| Your assignment |
Search the entries for the word "coordinates". Copy every line where it turns up.
*** Dataset content ***
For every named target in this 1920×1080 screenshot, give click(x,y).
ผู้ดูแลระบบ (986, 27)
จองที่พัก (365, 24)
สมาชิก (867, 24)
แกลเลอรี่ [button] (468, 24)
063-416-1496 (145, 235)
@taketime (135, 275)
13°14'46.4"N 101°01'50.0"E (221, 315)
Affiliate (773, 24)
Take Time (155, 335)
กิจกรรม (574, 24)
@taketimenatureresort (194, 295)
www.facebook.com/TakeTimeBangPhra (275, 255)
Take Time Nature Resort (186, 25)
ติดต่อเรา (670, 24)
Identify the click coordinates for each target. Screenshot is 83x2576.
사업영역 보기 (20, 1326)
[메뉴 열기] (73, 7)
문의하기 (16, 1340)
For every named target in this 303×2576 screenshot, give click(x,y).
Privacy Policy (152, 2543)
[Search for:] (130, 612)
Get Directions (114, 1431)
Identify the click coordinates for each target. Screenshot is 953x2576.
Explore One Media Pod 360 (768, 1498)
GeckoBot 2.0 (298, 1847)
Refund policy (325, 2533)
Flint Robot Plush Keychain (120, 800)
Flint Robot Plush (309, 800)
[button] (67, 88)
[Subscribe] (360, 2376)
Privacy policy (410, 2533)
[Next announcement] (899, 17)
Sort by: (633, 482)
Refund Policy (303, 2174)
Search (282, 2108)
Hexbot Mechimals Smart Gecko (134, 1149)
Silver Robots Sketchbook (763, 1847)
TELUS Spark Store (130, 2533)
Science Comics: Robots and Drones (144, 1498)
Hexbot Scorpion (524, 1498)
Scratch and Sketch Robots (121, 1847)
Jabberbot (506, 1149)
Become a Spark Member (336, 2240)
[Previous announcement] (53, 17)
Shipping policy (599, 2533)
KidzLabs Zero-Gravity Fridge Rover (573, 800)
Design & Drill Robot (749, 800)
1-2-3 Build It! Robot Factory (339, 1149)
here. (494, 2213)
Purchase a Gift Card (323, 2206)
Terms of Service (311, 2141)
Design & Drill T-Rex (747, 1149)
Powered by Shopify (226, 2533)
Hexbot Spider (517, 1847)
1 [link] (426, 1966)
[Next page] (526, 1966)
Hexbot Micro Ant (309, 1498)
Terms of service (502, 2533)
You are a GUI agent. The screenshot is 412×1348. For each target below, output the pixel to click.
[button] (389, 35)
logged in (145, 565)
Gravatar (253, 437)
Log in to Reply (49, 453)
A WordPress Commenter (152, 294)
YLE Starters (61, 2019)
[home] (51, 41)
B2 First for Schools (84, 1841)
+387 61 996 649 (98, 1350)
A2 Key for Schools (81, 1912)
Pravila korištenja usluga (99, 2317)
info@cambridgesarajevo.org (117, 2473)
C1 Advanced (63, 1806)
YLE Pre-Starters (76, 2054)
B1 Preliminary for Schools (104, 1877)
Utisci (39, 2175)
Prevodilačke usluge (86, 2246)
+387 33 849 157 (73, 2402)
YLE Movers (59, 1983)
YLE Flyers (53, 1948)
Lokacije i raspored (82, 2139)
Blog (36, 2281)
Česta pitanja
***
| Answer section |
Identify the click coordinates for each target. Screenshot is 83x2576.
Identify the click coordinates for each target. Screenshot is 953x2576.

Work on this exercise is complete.